Le lundi, mardi, mercredi et jeudi de la première semaine du Grand Carême, des offices avec la lecture du Grand Canon pénitentiel de saint André de Crète ont été célébrés dans l’église de notre paroisse. Les offices ont été présidés par le recteur de la paroisse, l’archiprêtre Vadim Zakrevsky.

Ce canon est en quelque sorte un guide pour notre comportement pendant le Grand Carême et pour ce sur quoi nous devons nous concentrer. Le chant « Mon âme, mon âme… » éveille particulièrement la tristesse pour nos péchés.

Dans ses paroles adressées aux paroissiens après ces offices, le recteur a souligné plusieurs idées principales.

Premièrement, pour être libre du péché et indépendant des passions, il faut jeûner. Cependant, le jeûne ne concerne pas réellement la nourriture. Deuxièmement, le jeûne, comme toute action humaine, exige patience, effort et préparation. Le père Vadim a comparé cette préparation à l’entraînement d’un athlète, avec la différence qu’un athlète reçoit une couronne périssable, tandis que celui qui jeûne véritablement et vainc ses passions peut recevoir une couronne incorruptible dans les Cieux. 

Afin de nous préparer au Grand Carême, l’Église nous propose également des chants tels que : « Ouvre-moi les portes de la repentance, ô Donateur de vie ».

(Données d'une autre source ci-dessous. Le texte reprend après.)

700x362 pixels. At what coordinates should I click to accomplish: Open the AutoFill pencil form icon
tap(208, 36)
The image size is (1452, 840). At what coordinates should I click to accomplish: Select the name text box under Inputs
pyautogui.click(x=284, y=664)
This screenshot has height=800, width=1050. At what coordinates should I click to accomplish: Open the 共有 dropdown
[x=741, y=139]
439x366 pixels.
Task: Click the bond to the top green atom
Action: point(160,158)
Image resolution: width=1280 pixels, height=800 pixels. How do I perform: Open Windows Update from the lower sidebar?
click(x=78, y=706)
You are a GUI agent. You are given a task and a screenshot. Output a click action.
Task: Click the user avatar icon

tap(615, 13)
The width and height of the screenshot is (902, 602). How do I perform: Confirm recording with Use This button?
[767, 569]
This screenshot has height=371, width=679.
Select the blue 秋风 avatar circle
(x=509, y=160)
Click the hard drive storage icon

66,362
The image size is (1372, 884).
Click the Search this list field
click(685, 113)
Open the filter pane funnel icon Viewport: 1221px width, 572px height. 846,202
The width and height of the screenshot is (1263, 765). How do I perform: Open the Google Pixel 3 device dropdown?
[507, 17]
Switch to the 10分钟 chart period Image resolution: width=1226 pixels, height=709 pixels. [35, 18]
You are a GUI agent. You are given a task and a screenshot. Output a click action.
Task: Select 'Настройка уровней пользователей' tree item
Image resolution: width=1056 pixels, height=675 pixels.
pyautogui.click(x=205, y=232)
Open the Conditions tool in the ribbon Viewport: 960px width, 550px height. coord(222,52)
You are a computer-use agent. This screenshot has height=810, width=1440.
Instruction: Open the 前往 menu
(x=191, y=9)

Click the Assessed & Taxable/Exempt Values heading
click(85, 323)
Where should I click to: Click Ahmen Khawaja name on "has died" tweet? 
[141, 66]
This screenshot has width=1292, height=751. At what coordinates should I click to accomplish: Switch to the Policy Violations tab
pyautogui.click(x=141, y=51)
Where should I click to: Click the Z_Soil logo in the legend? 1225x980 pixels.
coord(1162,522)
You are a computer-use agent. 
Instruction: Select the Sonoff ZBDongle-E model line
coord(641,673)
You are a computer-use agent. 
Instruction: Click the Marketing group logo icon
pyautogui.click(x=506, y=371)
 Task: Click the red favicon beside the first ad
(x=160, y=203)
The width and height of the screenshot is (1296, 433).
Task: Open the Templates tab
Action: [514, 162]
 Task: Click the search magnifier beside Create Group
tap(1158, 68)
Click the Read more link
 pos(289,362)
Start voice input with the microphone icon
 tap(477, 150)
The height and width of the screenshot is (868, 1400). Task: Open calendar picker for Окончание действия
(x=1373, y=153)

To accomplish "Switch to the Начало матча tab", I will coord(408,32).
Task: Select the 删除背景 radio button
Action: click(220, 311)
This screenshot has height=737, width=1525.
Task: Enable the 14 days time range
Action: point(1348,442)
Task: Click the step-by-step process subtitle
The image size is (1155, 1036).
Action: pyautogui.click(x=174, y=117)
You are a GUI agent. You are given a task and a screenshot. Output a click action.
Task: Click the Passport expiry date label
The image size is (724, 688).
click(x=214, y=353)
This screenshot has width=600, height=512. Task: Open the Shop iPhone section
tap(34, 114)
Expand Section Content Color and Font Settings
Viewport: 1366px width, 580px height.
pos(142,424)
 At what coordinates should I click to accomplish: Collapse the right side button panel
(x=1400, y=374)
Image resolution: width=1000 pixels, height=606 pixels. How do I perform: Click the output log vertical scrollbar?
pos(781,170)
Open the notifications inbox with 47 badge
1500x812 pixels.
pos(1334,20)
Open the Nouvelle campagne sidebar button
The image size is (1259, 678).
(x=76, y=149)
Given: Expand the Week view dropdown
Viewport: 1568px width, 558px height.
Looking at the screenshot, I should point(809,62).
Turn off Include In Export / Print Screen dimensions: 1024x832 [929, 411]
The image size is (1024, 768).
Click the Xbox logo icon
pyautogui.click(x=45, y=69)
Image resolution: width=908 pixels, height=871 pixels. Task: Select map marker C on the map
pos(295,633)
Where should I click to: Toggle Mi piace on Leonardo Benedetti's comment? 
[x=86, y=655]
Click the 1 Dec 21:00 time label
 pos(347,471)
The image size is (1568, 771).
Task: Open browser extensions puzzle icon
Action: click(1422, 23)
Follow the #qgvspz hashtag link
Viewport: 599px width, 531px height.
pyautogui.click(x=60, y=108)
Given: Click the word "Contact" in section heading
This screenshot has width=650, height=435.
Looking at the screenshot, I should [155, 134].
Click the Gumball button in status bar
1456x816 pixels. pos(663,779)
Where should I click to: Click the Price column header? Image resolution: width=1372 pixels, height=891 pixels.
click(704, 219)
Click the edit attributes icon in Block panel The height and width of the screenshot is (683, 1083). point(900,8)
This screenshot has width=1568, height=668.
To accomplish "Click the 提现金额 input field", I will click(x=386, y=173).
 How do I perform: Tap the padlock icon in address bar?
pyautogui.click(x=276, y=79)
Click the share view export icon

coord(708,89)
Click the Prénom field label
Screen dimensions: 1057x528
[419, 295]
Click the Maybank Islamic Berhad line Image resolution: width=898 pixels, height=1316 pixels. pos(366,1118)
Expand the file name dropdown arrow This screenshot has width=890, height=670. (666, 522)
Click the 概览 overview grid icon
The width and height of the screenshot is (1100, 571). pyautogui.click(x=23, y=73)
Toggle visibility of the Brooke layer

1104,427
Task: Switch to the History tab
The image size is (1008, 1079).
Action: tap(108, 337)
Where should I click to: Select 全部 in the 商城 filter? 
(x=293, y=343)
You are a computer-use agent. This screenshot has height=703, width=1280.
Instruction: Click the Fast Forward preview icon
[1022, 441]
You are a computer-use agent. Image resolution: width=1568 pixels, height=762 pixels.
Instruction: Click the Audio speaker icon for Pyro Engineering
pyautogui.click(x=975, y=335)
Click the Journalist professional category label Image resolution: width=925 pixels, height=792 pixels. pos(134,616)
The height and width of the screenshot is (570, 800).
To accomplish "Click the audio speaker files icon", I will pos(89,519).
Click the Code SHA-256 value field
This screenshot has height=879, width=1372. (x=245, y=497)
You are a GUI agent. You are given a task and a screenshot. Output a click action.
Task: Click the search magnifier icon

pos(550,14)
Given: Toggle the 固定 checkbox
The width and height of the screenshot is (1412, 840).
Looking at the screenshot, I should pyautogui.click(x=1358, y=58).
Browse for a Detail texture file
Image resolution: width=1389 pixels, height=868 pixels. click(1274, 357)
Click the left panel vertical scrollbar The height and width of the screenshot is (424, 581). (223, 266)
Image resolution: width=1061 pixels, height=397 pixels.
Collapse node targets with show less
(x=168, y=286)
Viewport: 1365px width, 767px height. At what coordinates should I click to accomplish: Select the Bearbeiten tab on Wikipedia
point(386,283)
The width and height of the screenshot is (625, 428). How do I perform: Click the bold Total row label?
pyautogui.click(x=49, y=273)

Il a également été souligné que l’une des raisons pour lesquelles nous ne parvenons pas à atteindre l’humilité — sans laquelle la vraie repentance est pratiquement impossible — est l’orgueil. Dans ce contexte, le recteur a évoqué la différence entre la prière du pharisien et celle du publicain. Bien que les pharisiens observaient la loi, la prière humble du publicain — « Seigneur, purifie-moi, pécheur » — fut jugée supérieure aux yeux de Dieu. 

Un exemple tiré de la vie de saint Antoine le Grand a également été mentionné. Durant son ascèse dans le désert, il entendit une voix de Dieu lui disant qu’il n’avait pas acquis même une partie de ce qu’avait acquis un simple tanneur d’Alexandrie. Étonné, Antoine se rendit à Alexandrie et demanda à cet homme ce qu’il avait fait pour recevoir une telle miséricorde. Le tanneur répondit qu’il n’avait rien fait d’extraordinaire et que sa vie était la même chaque jour. Mais lorsqu’Antoine insista, il dit que peut-être la seule chose qu’il faisait était de prier chaque jour en pensant que tous les habitants d’Alexandrie seraient sauvés, tandis que lui seul était pécheur. C’était là un exemple de véritable humilité, que Dieu estima même au-dessus des grands exploits ascétiques d’Antoine. 

Il a également été souligné que le plus important est le désir réel de repentance et de jeûne dans les actes, et non seulement en paroles.

Enfin, il a été rappelé que chacun traverse le jeûne à sa manière et qu’il n’est pas agréable à Dieu de comparer la manière dont différentes personnes observent le jeûne, car cela est aussi une manifestation d’orgueil.